● Document excerpt
Updated: Nov 18, 2019
My guest blogger is Michele Morin, a woman who seems to spend her spare time praying for total strangers, of whom I was one. I value this woman highly. She is a gift to me.
“You don’t need to fast,” she said. “Your prayers are enough.”
But I did need to fast, because her situation sounded really bleak, and God was talking to my heart about it.
Bev was traveling alone in Uganda when she injured her knee hurrying across a busy street. Swollen to nearly twice its size, the knee was painful. The itinerary called for travel to the Democratic Republic of Congo (DRC). The schedule called for long hours of teaching and counseling.She shared her need for prayer through the medium that brought us together: the Internet.
Bev is a warrior (and a SheLovely) whose ministry allows her to see, firsthand, the burdens women bear, sometimes quite literally. During this most recent trip, Bev saw women of all ages and sizes carry bundles of up to 100 kilos or more on their backs. These bundles are secured by a rag, wrapped around their middle and then over the front of their forehead. The women bend forward to carry the weight, but there’s no posture that will lighten the load of trauma. In the DRC, rape is often used as a weapon of war. Women are marked as damaged goods, husbands abandon them and this back-breaking labor barely finances what’s left of their lives.

● Data for analysis
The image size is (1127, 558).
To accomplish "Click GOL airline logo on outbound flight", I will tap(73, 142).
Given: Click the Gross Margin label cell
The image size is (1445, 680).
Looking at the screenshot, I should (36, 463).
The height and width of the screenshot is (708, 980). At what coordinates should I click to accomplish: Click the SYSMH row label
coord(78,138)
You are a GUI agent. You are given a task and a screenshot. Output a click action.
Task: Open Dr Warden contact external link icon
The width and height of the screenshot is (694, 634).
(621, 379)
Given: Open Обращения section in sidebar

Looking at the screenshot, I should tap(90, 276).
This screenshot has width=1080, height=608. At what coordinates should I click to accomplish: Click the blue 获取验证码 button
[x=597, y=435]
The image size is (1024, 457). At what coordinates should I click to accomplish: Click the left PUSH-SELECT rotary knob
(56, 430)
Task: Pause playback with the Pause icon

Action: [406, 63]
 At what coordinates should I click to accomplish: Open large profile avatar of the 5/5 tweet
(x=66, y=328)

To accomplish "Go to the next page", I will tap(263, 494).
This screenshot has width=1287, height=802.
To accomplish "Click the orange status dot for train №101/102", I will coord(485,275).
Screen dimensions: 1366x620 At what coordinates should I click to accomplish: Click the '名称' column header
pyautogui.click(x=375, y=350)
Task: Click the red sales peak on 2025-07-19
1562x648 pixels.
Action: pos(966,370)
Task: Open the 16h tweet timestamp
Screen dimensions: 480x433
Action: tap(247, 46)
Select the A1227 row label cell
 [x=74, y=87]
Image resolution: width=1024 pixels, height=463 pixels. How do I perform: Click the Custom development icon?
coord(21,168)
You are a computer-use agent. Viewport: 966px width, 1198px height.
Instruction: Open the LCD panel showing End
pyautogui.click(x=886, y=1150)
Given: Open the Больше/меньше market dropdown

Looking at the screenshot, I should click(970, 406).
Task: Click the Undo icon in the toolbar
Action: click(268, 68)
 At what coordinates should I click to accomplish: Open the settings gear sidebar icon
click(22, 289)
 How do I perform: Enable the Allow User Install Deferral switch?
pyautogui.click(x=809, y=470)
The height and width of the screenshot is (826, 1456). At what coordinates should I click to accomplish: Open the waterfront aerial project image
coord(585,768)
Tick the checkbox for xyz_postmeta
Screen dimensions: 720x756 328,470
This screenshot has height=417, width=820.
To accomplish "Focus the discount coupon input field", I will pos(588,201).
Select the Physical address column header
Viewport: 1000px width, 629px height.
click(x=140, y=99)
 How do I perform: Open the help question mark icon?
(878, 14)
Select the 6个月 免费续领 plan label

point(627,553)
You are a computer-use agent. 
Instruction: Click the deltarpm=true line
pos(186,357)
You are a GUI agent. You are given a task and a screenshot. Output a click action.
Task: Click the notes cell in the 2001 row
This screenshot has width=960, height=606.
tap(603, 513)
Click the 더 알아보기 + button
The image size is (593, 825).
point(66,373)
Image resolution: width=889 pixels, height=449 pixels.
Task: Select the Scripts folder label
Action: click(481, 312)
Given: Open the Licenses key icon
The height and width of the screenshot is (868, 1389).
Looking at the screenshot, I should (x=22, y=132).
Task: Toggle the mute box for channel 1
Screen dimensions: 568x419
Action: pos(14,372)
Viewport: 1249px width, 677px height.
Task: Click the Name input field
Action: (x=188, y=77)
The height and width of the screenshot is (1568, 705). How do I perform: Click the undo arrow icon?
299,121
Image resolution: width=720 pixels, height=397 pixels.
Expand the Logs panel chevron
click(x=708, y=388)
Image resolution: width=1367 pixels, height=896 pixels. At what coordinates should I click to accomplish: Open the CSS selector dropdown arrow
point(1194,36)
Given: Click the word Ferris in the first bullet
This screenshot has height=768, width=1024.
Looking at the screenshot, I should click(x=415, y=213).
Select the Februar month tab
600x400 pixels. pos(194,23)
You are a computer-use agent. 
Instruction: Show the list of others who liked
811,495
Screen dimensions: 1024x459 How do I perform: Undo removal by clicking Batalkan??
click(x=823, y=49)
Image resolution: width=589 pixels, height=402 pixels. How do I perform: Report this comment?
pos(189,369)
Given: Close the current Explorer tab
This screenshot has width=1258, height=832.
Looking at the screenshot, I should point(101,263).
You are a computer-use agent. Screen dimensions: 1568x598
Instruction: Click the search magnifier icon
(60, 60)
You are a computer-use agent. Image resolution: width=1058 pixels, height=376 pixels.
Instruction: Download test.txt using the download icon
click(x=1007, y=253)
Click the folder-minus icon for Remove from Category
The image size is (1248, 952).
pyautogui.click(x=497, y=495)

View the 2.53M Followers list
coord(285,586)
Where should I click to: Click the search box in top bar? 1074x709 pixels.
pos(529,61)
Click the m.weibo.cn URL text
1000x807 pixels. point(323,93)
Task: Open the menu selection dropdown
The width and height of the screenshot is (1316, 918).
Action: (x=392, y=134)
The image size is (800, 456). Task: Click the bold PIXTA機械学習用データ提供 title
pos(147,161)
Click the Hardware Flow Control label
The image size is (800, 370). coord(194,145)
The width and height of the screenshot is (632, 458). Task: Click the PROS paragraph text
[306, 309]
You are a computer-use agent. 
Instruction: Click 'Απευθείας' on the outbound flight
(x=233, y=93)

● What is being asked
In the guest post about Bev, give the passage again, starting at the words "Bev is a warrior" and stopping after "of their lives.", with "bundles" swapped for "loads".

● Response
Bev is a warrior (and a SheLovely) whose ministry allows her to see, firsthand, the burdens women bear, sometimes quite literally. During this most recent trip, Bev saw women of all ages and sizes carry loads of up to 100 kilos or more on their backs. These loads are secured by a rag, wrapped around their middle and then over the front of their forehead. The women bend forward to carry the weight, but there’s no posture that will lighten the load of trauma. In the DRC, rape is often used as a weapon of war. Women are marked as damaged goods, husbands abandon them and this back-breaking labor barely finances what’s left of their lives.